The shortage in supply and the requirement for online registration have combined to give rise to further inequality. Starting May 1, the government allowed those between the ages of 18 and 45 to get vaccinated. But with appointments fully booked in many cities, some city-dwellers settled for slots in nearby villages and small towns, where the digital divide and vaccine hesitancy have made it harder for local residents to book appointments.
The result is a widening gap between vaccination rates in cities and villages. While an estimated 30 percent of those in urban areas have received at least one shot of a vaccine, only about 12-15 percent of those in rural areas have had a dose. But over 60 percent of COVID-19 cases in India are now coming from the villages, which means that these low rural vaccination rates will allow the virus to spread further.
In a vast, densely populated, and poorly digitized country like India, this digitally dependent and relatively centralized vaccination strategy is ill-suited and counterproductive. Luckily, India has had much experience with mass vaccination in past decades – and plenty of lessons to draw from it.
Through the 1990s and 2000s, for instance, India managed to eradicate polio through intensive vaccination drives that inoculated over 100 million children each day. It was a simple recipe: A mass of volunteers were mobilized to go door-to-door in slums, villages, and remote dwellings, vaccinating every child they found. The government engaged at the grassroots with local community leaders, in order to tide over vaccine hesitancy and spread awareness about the disease as well as how it can be prevented. By 2011, India had officially become polio free.
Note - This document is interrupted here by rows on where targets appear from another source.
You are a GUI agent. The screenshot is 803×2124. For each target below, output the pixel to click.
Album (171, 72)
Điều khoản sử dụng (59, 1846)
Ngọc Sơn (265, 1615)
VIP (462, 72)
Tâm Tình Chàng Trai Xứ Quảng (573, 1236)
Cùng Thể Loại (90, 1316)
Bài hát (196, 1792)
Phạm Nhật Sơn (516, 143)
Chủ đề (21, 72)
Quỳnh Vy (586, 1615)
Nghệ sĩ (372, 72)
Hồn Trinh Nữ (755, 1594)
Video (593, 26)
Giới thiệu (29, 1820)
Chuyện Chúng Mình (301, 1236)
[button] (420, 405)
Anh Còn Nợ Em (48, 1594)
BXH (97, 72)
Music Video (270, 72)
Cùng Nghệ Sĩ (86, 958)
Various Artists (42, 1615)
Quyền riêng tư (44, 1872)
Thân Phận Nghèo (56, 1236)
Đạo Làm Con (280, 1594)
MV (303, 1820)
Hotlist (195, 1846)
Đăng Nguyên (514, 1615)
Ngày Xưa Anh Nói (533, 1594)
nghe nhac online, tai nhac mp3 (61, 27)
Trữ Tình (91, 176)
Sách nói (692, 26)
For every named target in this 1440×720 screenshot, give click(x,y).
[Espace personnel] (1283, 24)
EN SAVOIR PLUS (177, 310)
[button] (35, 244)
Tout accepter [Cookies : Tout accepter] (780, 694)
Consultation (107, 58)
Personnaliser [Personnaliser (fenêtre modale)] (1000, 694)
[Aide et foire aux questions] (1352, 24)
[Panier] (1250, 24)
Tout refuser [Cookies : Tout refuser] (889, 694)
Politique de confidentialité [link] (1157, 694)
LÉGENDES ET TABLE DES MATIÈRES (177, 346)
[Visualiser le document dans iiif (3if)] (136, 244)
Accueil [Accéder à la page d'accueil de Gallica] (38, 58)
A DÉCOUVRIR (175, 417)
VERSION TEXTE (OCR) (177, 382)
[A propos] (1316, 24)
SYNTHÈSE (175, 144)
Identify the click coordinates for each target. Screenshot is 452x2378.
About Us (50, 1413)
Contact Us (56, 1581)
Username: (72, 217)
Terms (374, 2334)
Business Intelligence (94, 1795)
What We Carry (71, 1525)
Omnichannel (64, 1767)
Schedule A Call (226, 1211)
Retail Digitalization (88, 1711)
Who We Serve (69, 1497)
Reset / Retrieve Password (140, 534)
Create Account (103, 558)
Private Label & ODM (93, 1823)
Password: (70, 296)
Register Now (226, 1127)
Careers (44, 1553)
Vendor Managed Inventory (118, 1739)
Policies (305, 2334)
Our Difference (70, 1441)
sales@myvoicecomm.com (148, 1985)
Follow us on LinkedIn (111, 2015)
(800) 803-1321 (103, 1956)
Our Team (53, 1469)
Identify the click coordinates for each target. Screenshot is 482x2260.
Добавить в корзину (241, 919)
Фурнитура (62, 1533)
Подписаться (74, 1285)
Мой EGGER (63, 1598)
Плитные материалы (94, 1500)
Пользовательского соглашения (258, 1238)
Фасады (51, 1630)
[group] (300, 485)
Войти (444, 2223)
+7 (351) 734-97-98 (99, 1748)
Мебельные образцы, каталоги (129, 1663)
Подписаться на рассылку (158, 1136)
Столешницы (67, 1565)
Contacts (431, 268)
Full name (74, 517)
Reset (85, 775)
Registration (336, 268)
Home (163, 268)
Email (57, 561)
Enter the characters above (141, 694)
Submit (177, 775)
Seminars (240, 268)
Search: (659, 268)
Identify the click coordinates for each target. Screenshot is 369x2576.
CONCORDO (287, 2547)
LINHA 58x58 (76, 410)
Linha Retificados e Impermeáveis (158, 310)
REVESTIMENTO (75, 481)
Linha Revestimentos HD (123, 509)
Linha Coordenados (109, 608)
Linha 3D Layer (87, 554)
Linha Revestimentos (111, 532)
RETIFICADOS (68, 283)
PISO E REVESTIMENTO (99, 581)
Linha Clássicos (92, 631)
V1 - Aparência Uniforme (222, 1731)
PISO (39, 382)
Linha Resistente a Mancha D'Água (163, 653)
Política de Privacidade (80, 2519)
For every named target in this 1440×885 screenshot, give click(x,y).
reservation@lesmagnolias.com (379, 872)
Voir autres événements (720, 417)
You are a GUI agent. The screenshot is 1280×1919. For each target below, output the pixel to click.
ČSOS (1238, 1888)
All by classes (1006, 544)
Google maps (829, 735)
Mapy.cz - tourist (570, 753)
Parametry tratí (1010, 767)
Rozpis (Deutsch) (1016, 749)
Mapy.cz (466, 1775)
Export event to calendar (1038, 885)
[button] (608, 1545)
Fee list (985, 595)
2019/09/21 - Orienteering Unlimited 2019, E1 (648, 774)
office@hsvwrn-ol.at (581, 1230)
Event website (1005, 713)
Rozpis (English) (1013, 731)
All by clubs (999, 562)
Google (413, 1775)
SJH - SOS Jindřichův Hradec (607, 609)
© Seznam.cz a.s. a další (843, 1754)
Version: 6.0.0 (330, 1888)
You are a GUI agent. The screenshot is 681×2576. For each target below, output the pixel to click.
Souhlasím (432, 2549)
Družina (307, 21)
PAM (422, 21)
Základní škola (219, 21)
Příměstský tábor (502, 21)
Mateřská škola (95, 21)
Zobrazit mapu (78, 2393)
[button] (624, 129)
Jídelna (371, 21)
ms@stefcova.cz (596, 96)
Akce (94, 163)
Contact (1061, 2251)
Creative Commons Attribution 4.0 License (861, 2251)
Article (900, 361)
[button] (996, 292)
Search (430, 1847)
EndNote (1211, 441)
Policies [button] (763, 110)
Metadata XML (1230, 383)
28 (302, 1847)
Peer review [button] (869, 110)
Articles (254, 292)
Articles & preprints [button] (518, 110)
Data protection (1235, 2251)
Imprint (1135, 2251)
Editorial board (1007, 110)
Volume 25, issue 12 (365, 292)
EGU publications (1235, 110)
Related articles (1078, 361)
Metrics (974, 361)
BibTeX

The decentralized door-to-door polio drive provides a much more effective alternative, better suited to Indian conditions. It is wider reaching than the current approach, which depends on the internet and a handful of hospitals and vaccination centers to inoculate hundreds of millions of people. It is also more sensitive to COVID-19 protocols. In several cities across India, reports have shown that vaccination centers could themselves turn into hotspots, owing to heavy crowds and little social distancing. With door-to-door vaccination drives, that risk can be controlled and reduced.
Whatever approach India takes to vaccinating its people, there seem to be few shortcuts to the shortage of vaccines. But by laying out a proper blueprint, engaging with community leaders and setting up necessary infrastructure in rural areas right away, India can increase the pace of vaccination whenever doses become available. But for that to happen, India must do away with its urban-centric approach to beating COVID-19.